The lines to find are those in the entries that hold the word "Unlocking"; copy every one of them.

(Dataset entries)
——————
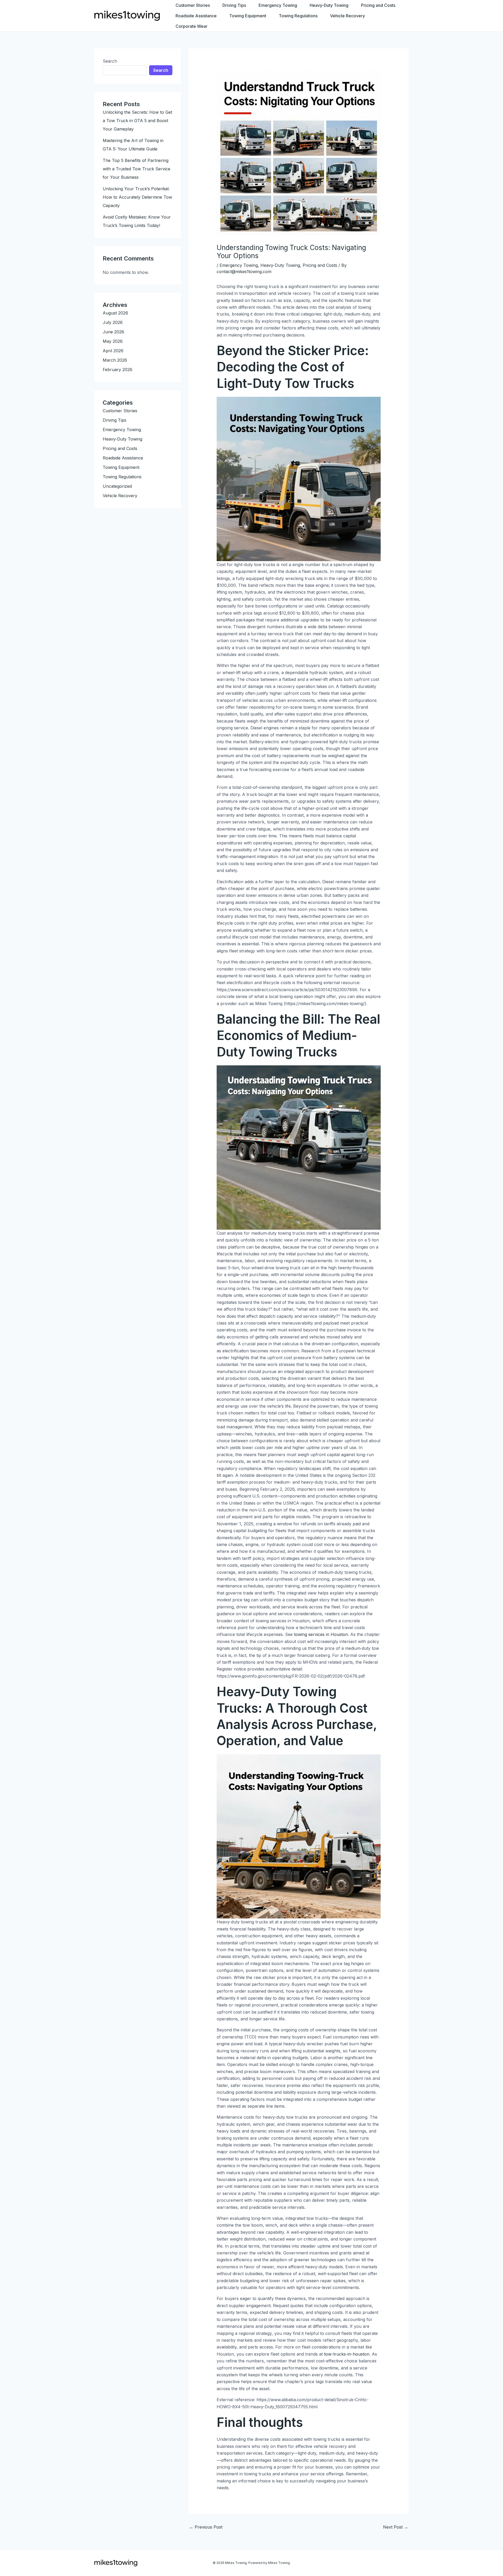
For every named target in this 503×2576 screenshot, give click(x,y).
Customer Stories (193, 5)
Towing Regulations (298, 15)
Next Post (395, 2527)
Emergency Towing (278, 5)
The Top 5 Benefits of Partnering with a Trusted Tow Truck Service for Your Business (136, 169)
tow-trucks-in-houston (346, 2354)
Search (110, 61)
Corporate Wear (191, 26)
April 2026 (113, 350)
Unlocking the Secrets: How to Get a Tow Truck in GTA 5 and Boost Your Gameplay (137, 121)
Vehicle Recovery (347, 15)
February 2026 (117, 369)
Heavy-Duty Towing (329, 5)
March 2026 (115, 360)
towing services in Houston (321, 1634)
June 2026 (113, 331)
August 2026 (115, 313)
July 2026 (113, 322)
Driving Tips (234, 5)
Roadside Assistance (196, 15)
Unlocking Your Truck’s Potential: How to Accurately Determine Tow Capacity (137, 197)
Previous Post (205, 2527)
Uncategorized (117, 486)
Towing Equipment (247, 15)
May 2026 (113, 341)
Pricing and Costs (378, 5)
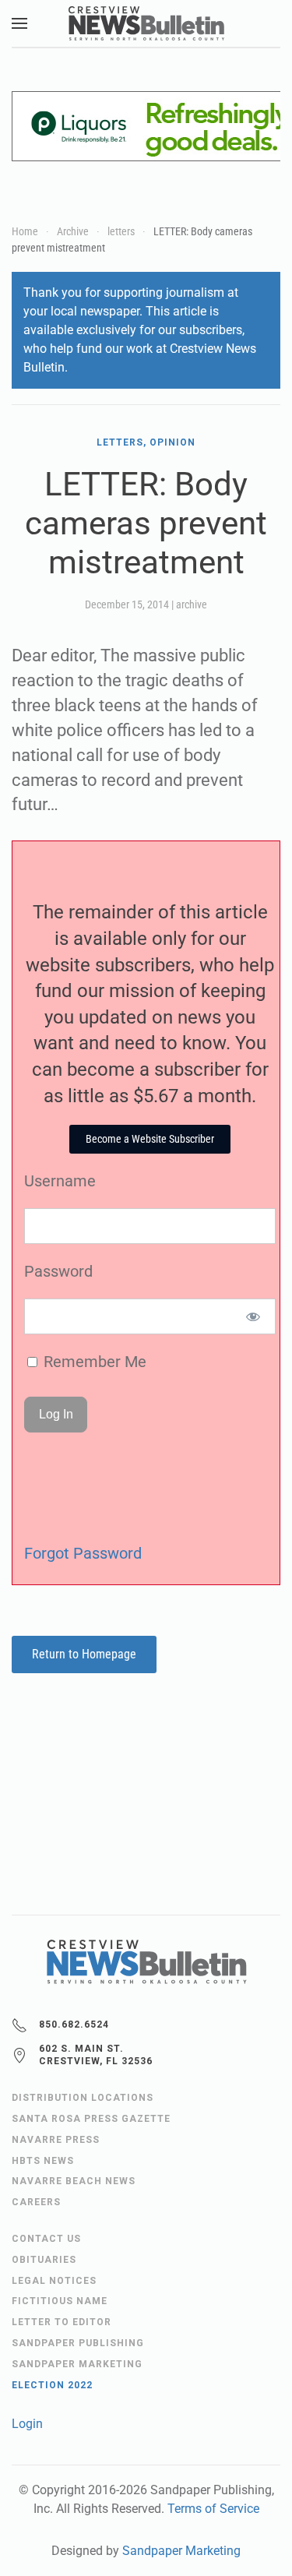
——————
Answer box
Unlocking the Secrets: How to Get a Tow Truck in GTA 5 and Boost Your Gameplay (137, 121)
Unlocking Your Truck’s Potential: How to Accurately Determine Tow Capacity (137, 197)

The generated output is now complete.